The 110-page white paper, written by Brown University undergraduate Maddock Thomas and published as part of RWU's Public Rail Now campaign, argues that U.S. railroad corporations such as BNSF, Union Pacific, Norfolk Southern, and CSX have failed on safety, workers' rights, service, electrification, and expanding capacity to meet rising freight demand.
Instead of using profits to invest in critical infrastructure, the railroads have lined shareholder pockets with dividends and buybacks, Thomas wrote, advocating for a public system where that money could be spent to improve safety and decarbonize freight transport, among other goals.
Thomas M. Hanna, research director at the Democracy Collaborative, called for democratic, public ownership of railroads in a Public Rail Now statement.
"At a time when we need it most, our nation's rail system is in disarray," Hanna said. "Dominated by a small group of giant for-profit companies, it is imperiling the health and safety of workers and communities, providing poor service for customers, abandoning growth and development, and stalling the expansion of passenger rail services."
"These lands were given under a promise of providing a 'public highway' operated in the public interest, a deal that today's Class 1s have inherited along with their predecessors' easements... Perhaps it is time for Congress to retake control of our public rights-of-way."
The frequency of rail accidents rose by 28% between 2013 and 2022, which many critics attribute to the Precision Scheduled Railroading system that's become the industry standard. Thomas wrote that the system prioritizes "speed over safety."
Despite the alarming trend, the industry has lobbied against safety-minded legislation such as the Railway Accountability Act proposed by senators last year following a disastrous derailment in East Palestine, Ohio. The industry pushed against reforms strongly in the year after the disaster and that lobbying has continued in recent months, according toJacobin.

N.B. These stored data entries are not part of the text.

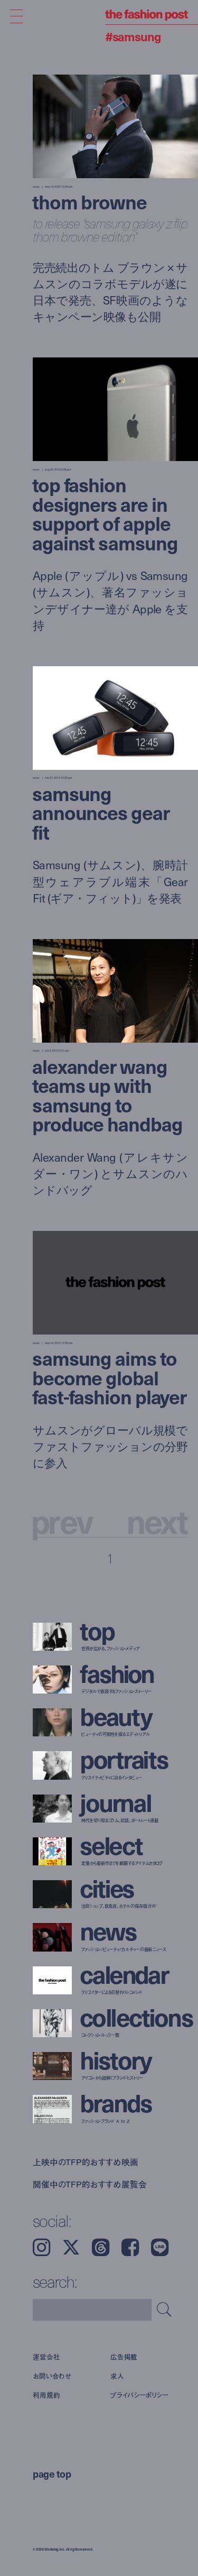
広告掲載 (124, 2356)
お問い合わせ (52, 2375)
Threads (100, 2247)
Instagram (41, 2247)
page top (52, 2473)
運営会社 (46, 2356)
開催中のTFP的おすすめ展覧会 (90, 2183)
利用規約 (46, 2394)
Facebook (130, 2247)
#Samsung (133, 36)
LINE (159, 2247)
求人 (117, 2375)
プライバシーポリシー (139, 2394)
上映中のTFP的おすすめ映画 (85, 2162)
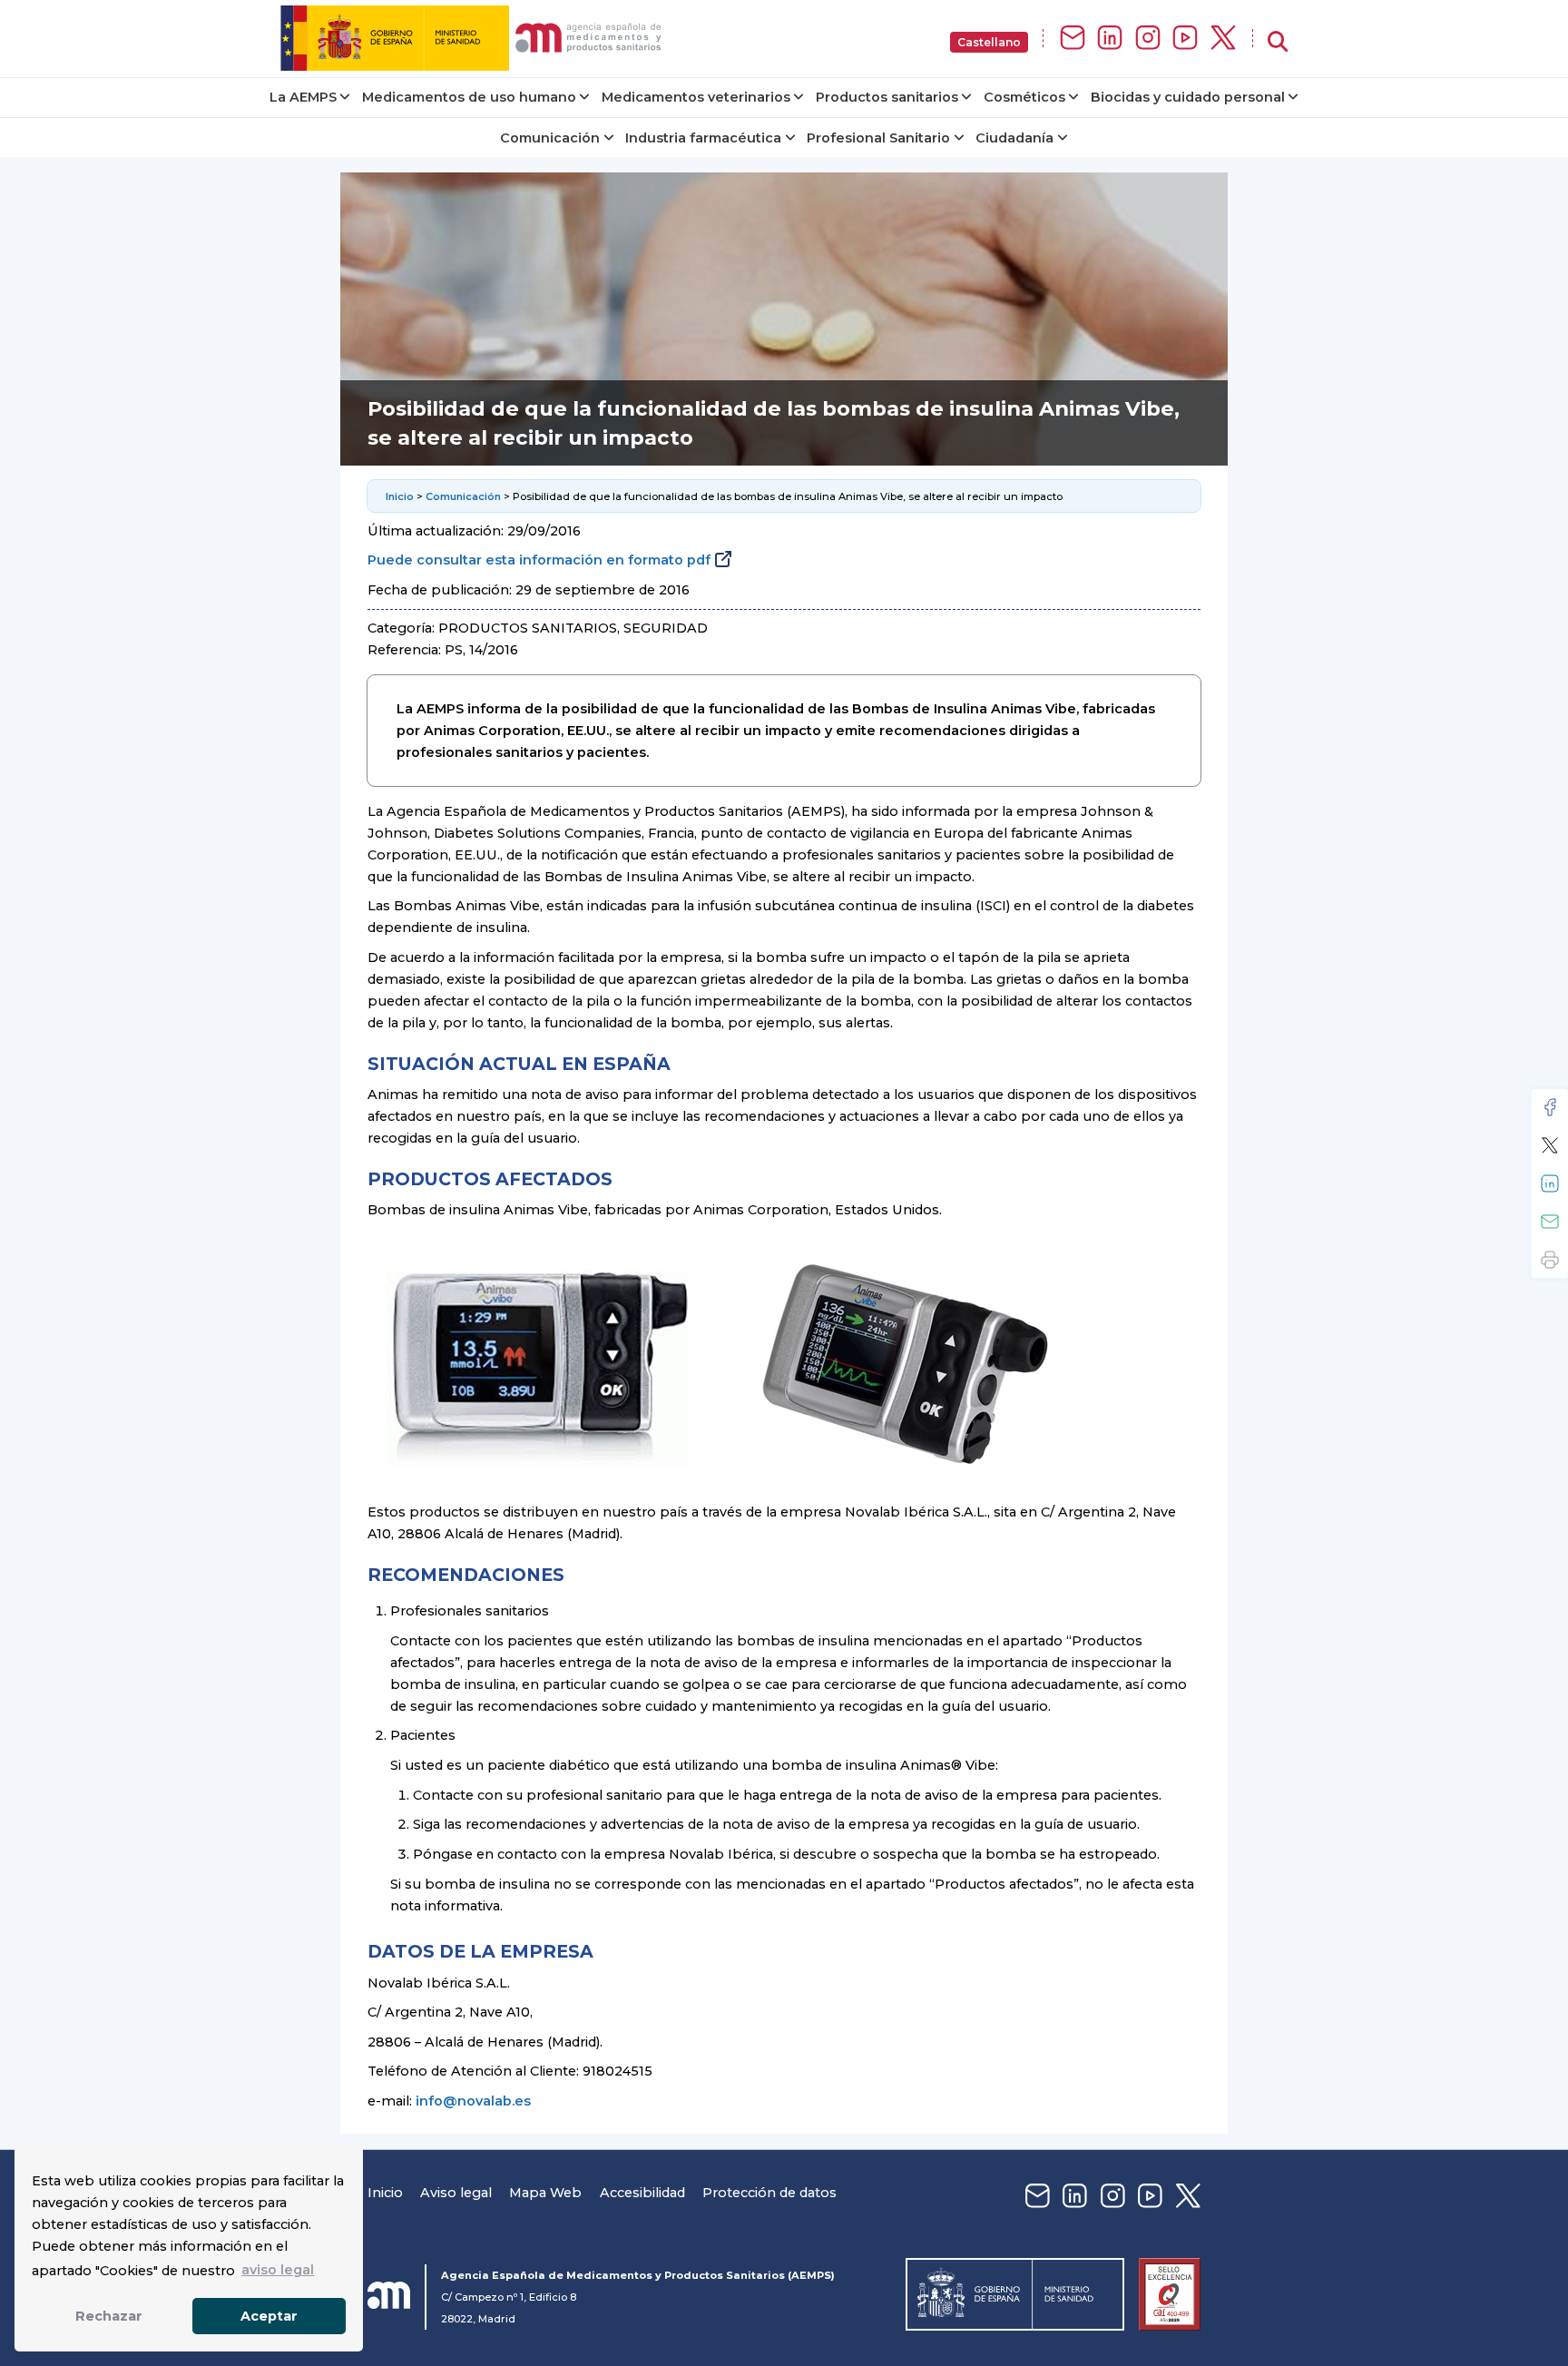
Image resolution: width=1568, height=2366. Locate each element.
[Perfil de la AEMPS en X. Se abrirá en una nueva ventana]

The current system has led to precarity and difficulty for railway workers. The number of jobs in the industry has gone down over the last 10 years, with nearly 30% of workers having been laid off since 2015, Thomas found. Railway workers also face tough conditions, with unpredictable schedules and forced overtime—some of the subjects of a 2022 labor dispute that ended with the controversial intervention of President Joe Biden.
The white paper emphasizes the underinvestment that private rail ownership has allowed. The U.S. Department of Transportation estimates that rail freight will nearly double by 2035. This growing demand has long been understood, but not acted on. A 2008 report commissioned by the Surface Transportation Board, a federal agency, found that the aforementioned major rail companies—called "Class 1" railroads—needed to spend $135 billion by 2035 to build up infrastructure to meet incoming demand.
They did not, the white paper says.
"Instead, the Class 1s spent $196 billion on buybacks and dividends for shareholders between 2010 and 2020," Thomas wrote.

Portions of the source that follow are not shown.